Definition (Anti-Homomorphism). A map $\varphi : G \rightarrow H$ is called an anti-homomorphism if $\varphi(ab) = \varphi(b)\cdot \varphi(a)$.

Definition. A right action of $G$ on $X$ is a map $\rho : X \times G \rightarrow X$, $\rho(x,g) = x \cdot g$, such that

1. $x \cdot \cdot h = x \cdot (gh)$
2. $x \cdot 1 = x$

How does this relate to homomorphisms? Consider $\sigma_g:X \rightarrow X$, $x \mapsto x \cdot g$. Then $\sigma_h \circ \sigma_g(x) = (x \cdot g)\cdot h = x \cdot(gh) = \sigma_{gh}(x)$ so $\tilde{\rho}: G \rightarrow S_X$ is an antihomomorphism.

Proof. $$\tilde{\tau}(g) = \tilde{\rho}(g^{-1})$$ $$\tilde{\tau} = \tilde{\rho} \cdot \text{inv}$$

Definition (Coset).

1. $g \cdot H$ is called a left coset of $H$ in $G$
2. $H \cdot g$ is called a right coset of $H$ in $G$

Now we can see that $H \backslash G$ is the set of right cosets, and $G / H$ is the set of left cosets.

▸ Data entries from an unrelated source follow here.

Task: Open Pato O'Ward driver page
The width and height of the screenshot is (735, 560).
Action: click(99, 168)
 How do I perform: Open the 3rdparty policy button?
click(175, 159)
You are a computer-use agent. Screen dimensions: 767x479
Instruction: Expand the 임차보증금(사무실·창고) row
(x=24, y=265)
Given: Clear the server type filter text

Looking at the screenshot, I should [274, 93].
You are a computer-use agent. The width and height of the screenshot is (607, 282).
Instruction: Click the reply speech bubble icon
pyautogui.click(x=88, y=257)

Consider $f^{-1}(x) = \{g \in G \;|\; f(g) = x\}$. This is just $G_x$. Now consider $y = h \cdot x$. $f^{-1}(y) = \{g \in G \;|\; h^{-1}gx = x\}$ which is $h G_x$.

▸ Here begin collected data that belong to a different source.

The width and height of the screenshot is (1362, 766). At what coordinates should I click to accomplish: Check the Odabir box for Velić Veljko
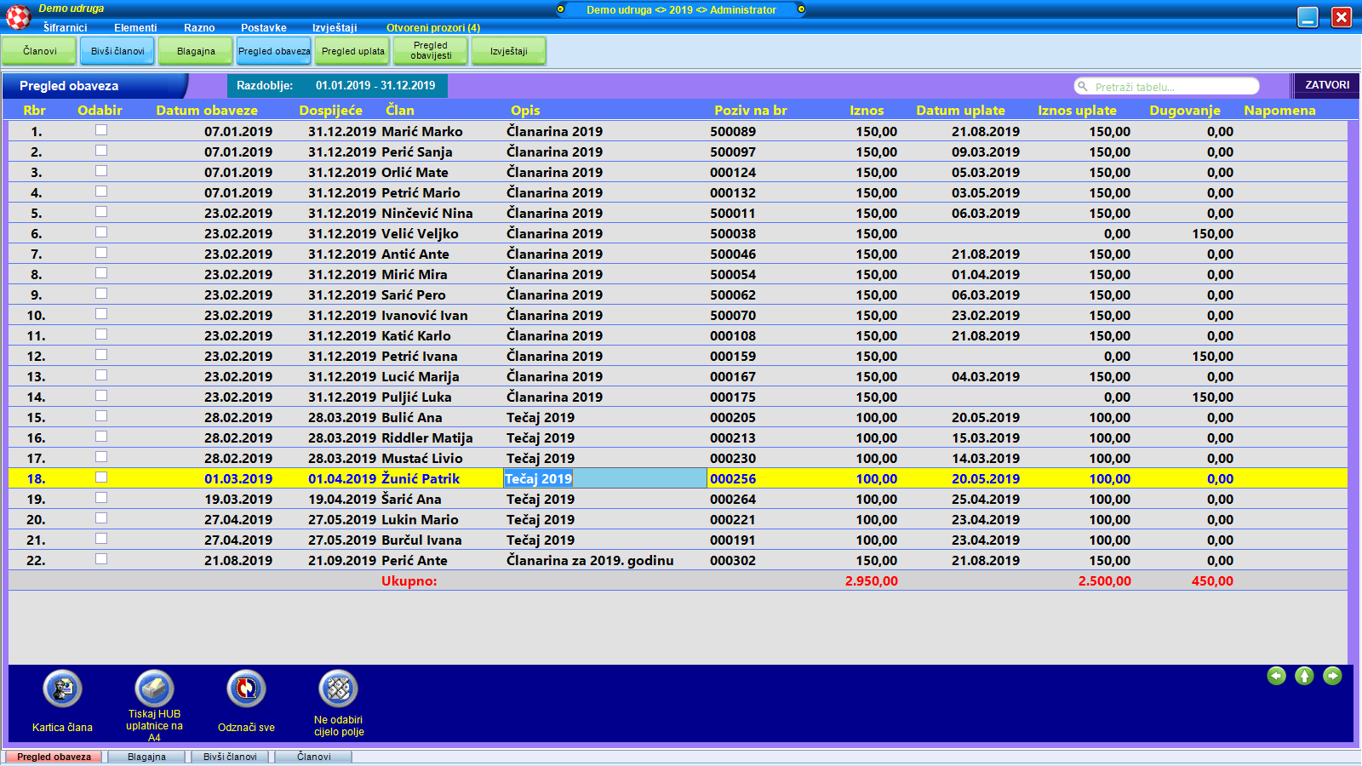pyautogui.click(x=101, y=232)
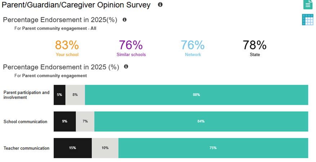Click the info icon beside the survey title
Viewport: 316px width, 162px height.
tap(160, 5)

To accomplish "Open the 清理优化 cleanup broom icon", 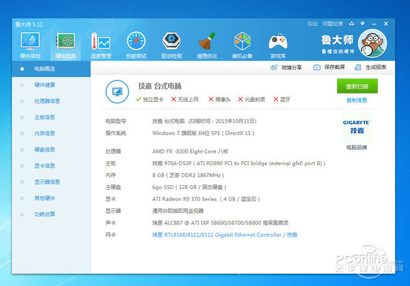I will click(207, 42).
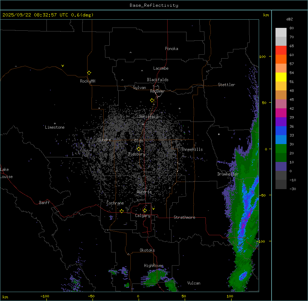Click the yellow diamond marker above RockyMH
Viewport: 308px width, 301px height.
[89, 73]
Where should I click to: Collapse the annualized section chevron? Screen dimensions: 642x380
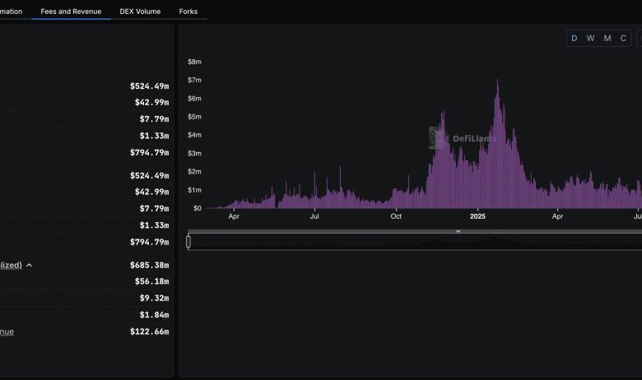[30, 266]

We essentially have a bunch of fibers that get glued together. In our case, the fibers are all the same size.

We obtain: $\# G = \sum_{y \in Gx} \#f^{-1}(y)$, but $\#f^{-1}(y)$ is the same for every $y$, and it is $\# G_x$. Thus $\# G = \# G_x \cdot \# G\cdot x$.

$\blacksquare$

Lecture 11

Consider $G$ acting on $X$. The map $f : G \rightarrow G x$ surjective, $g \mapsto g\cdot x$. $f^{-1}(gx) = g\cdot \text{Stab}(x)$.

If $G$ acts transitively on $X$, fix $x \in X$, then $f : G \rightarrow X$, $g \mapsto g\cdot x$ is surjective.

Now $f(g_1) = f(g_2) = gx$ if and only if $g_1, g_2 \in g \text{Stab}(x)$. Notice that $G / \text{Stab}(x) = \{g \text{Stab}(x) \;|\; g \in G\}$. $G \rightarrow G/\text{Stab}(x)$, $g \mapsto g \text{Stab}(x)$. $g_1 \sim g_2$ if they live in the same equivalence class $\sim^2$, so if they live in the same coset. $g_1 \text{Stab}(x) = g_2 \text{Stab}(x)$.

Basically we can come up with two equivalence relations on $G$ and they end up commuting somehow? Might need to rewatch this part later.

We get $G / \text{Stab}(x) \rightarrow X$ with $g \text{Stab}(x) \mapsto g \cdot x$.

Definition. If $G$ acts on $X$ and $G$ acts on $Y$, we will say that $X$ is isomorphic to $Y$ as a set with $G$-action if there exists a bijection $f : X \rightarrow Y$ such that $f(gx) = gf(x)$.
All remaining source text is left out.